Phantasmagoria: In Conversation with Ghosts
Centre for Culture and Heritage, University of Suffolk, Monday 29 April 2024
Phantasmagoria: In Conversation with Ghosts
This one-day Graduate Conference precedes the M. R. James Symposium on Tuesday 30 April 2024
‘Phantasmagoria’, Lewis Carroll’s longest poem, is a humorous tale about a human’s encounter with a ghost. Written across seven cantos, the poem explores each character’s position and perspective. Ghosts, says the narrator, ‘can visit when they choose’ and humans ‘can’t refuse /To grant the interview.’ But the phantom reminds its ‘victim’ that ghosts ‘have just as good a right [...] to fear the light’ as humans to fear the dark and should be treated with ‘proper cordiality.’

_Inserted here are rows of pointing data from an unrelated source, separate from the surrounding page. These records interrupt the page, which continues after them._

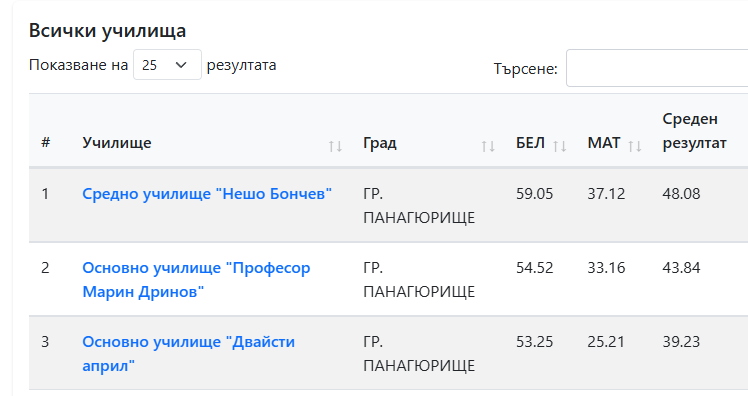Focus the Търсене search input field
This screenshot has width=748, height=396.
(x=657, y=68)
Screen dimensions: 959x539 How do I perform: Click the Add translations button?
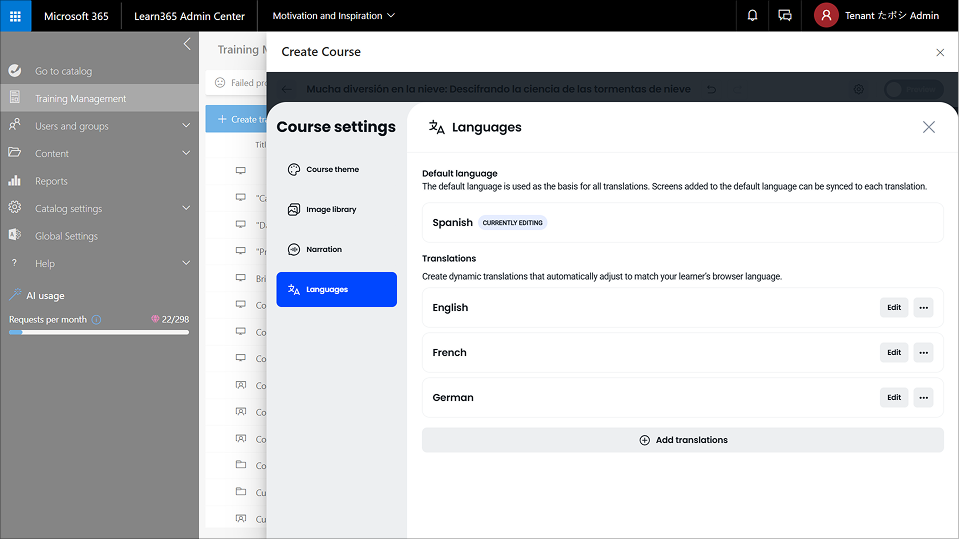tap(682, 440)
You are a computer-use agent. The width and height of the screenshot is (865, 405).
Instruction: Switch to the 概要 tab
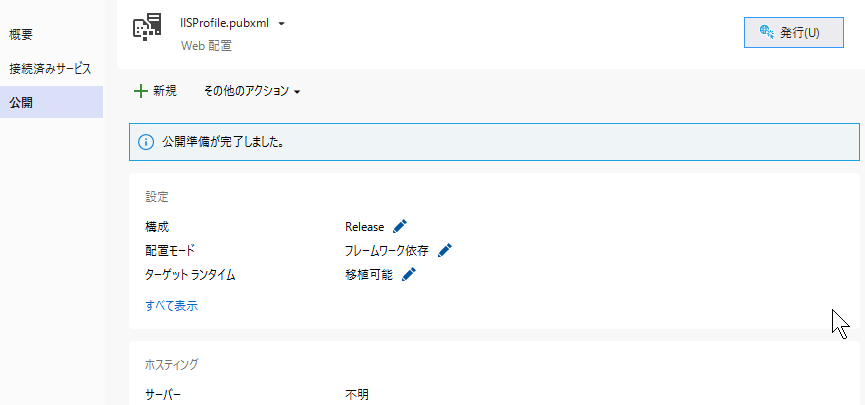[x=21, y=35]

In the last canto, the narrator laments the departure of this ‘friendly phantom,’ having learned something valuable about what it means to be human. The ‘hues of life are dull and gray’ without the presence of ghosts.
The Centre for Culture and Heritage at the University of Suffolk invites postgraduates from any institution to explore the ‘hues of life’ through meaningful encounters with spectres, phantoms, and ghosts. The conference welcomes 20-minute papers from a variety of subject disciplines and perspectives within the Humanities and beyond.
We welcome critical and creative presentations from postgraduate students and researchers. Possible topics include, but are not limited to:
- The genre of ghost fiction
- Folklore and the supernatural
- Haunting
- Memories and histories
- Psychology and the paranormal
- Spectres, phantoms, and identity
- Place, space, and location
- The language and linguistics of haunting
- Explaining the unexplained
- Embracing the inexplicable
Conference registration is £15 and all presenting graduates are welcome to stay for a dinner, screening, exhibition, and symposium on ghost-story writer M. R. James for the all-inclusive price of £35.
The exhibition and screening will take place on Monday evening at The Hold, Suffolk Archives. The M. R. James symposium, ‘Sequestered Places, Heaving Seas: The Life and Works of M. R. James’ takes place at the University of Suffolk on Tuesday 30 April.
Please submit an abstract (no more than 300 words) and a short bio (100 words) to Dr Lindsey Scott (Lindsey.Scott@uos.ac.uk) and Dr Jamie Bernthal-Hooker (J.Bernthal-Hooker@uos.ac.uk) by Monday 29 January 2024. Please use ‘Phantasmagoria conference abstract’ as your email subject line.
We aim to notify everyone of the outcome by Monday 12 February 2024. Please let us know if you have any questions or require further assistance and we will do our best to support you.